A 2:1 ratio is a good place to start (or as good a place as any) - and then vary bit by bit until you get a shot you like....

I would suggest a bit more consistency (ie 16 or 17 rather than "somewhere between") in dose..

16-17g = roughly 5% variation?

eg

16g into >34g

vs

17g into

Could be a fair bit different.....


----------



## 9719 (Mar 29, 2015)

This is well worth reading through at least twice, bookmarking, and then following the advice given, should be made compulsory reading to anyone starting out.....

https://r.tapatalk.com/shareLink?url=https%3A%2F%2Fcoffeeforums%2Eco%2Euk%2Fshowthread%2Ephp%3Ft%3D22879&share_tid=22879&share_fid=6813&share_type=t


----------



## HowardSmith (Jan 21, 2018)

I currently pulling 20in 30out in 30 secs with rave chatswood & love it...

i too too only drink milk drinks...

when I get a new bean I usually pull a 1.5, 2.0 & 2.5 brew ratio shot in 30 secs each (having to adjust the grind) & make a drink with them & taste... I choose the one I like the best & stick with that ratio & then from there tweak it with time (via grind).


----------



## Mrboots2u (May 10, 2013)

Hindsight said:


> Thanks, that does make sense. Guess this really boils down to preference then, rather than one ratio tending to be more likely to be right than another for a given drink. Think I'll experiment a bit more rather than feel I should aim for 2:1 all the time.


Hit the nail on the head.

It's all about preference

https://home.lamarzoccousa.com/brew-ratios-around-world/

1:2 is a ball parl starting point as it should get you near a decent extraction all things being equal.

Note if we expressing a ratio of coffee to water then it should be 1:2.


----------



## ashcroc (Oct 28, 2016)

Hindsight said:


> Thanks, that does make sense. Guess this really boils down to preference then, rather than one ratio tending to be more likely to be right than another for a given drink. Think I'll experiment a bit more rather than feel I should aim for 2:1 all the time.

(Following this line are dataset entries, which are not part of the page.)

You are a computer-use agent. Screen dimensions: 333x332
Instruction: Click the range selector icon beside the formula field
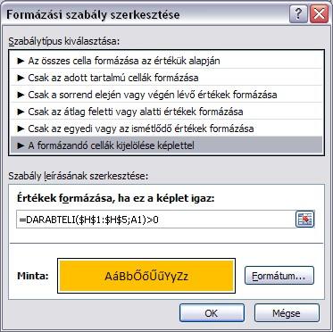point(304,220)
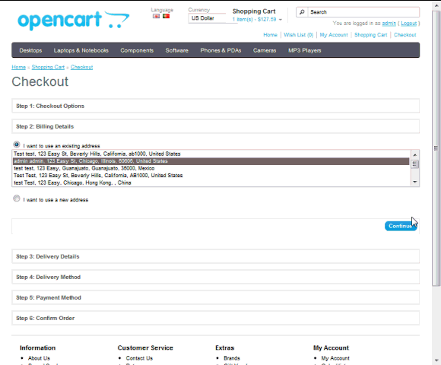
Task: Select 'I want to use an existing address'
Action: click(x=17, y=144)
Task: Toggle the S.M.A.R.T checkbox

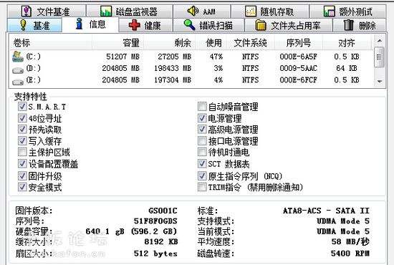Action: tap(22, 107)

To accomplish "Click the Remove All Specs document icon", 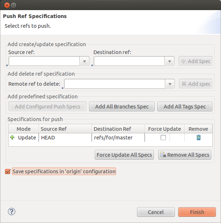I will (163, 155).
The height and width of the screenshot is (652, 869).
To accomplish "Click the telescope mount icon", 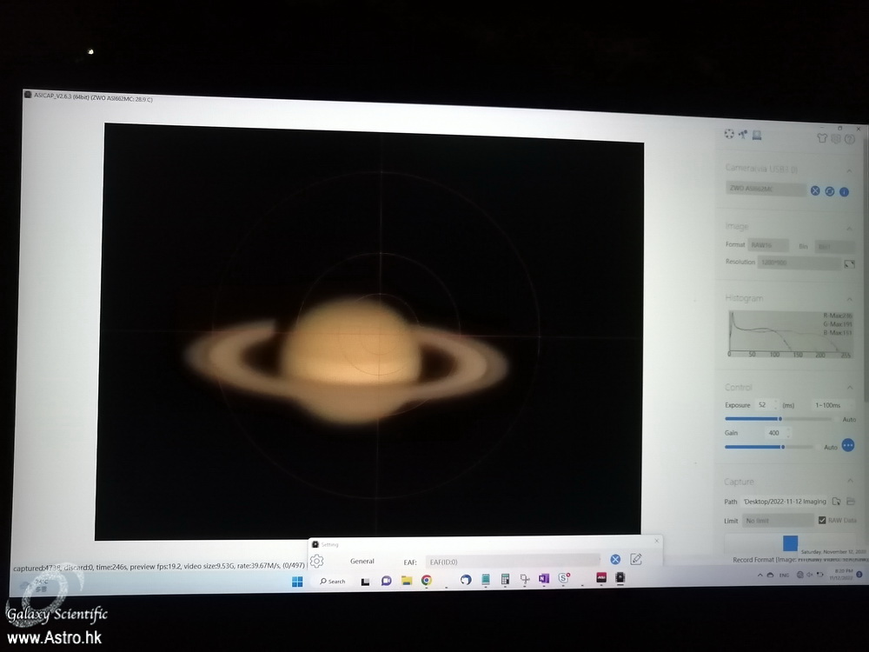I will point(743,134).
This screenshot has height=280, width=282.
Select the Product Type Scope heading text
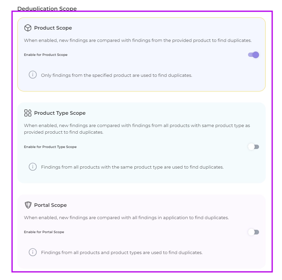click(60, 113)
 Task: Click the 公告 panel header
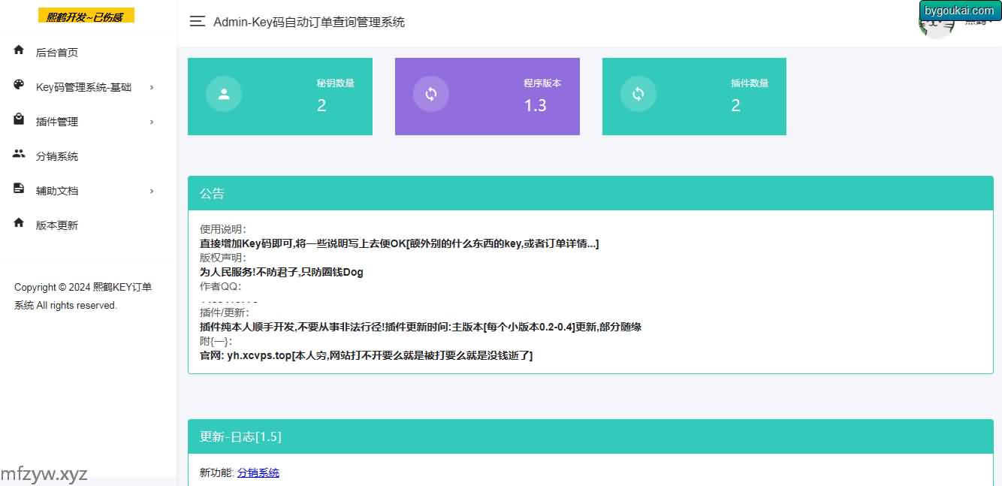tap(590, 194)
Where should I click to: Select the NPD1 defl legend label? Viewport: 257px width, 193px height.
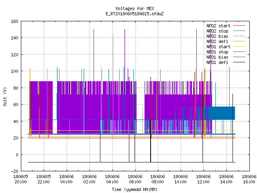(x=217, y=62)
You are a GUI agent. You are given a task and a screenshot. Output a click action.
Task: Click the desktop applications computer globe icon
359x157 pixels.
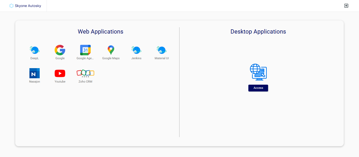click(258, 72)
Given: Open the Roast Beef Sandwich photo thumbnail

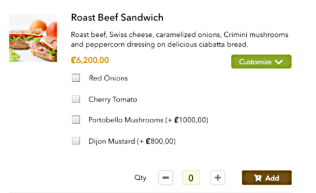Looking at the screenshot, I should (33, 38).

I've posted it before but 




 helped me greatly in understanding dialling a bean in to different ratios.


----------



## Inspector (Feb 23, 2017)

Hmm on that video he locks the amount of grinds but changes the yield and time. What i have read here if you want to play with ratios you need to lock the amount of grinds and time, change the yield by adjusting grind settings. So which one is right :s

Note i havent watched more than 4mins of that video tho. If he does change the grind later on sorry in advance. I am about to depart and need to turn the phone off for now







)


----------



## Jason1wood (Jun 1, 2012)

First time I've seen this video and it's really helpful.

Thanks for posting


----------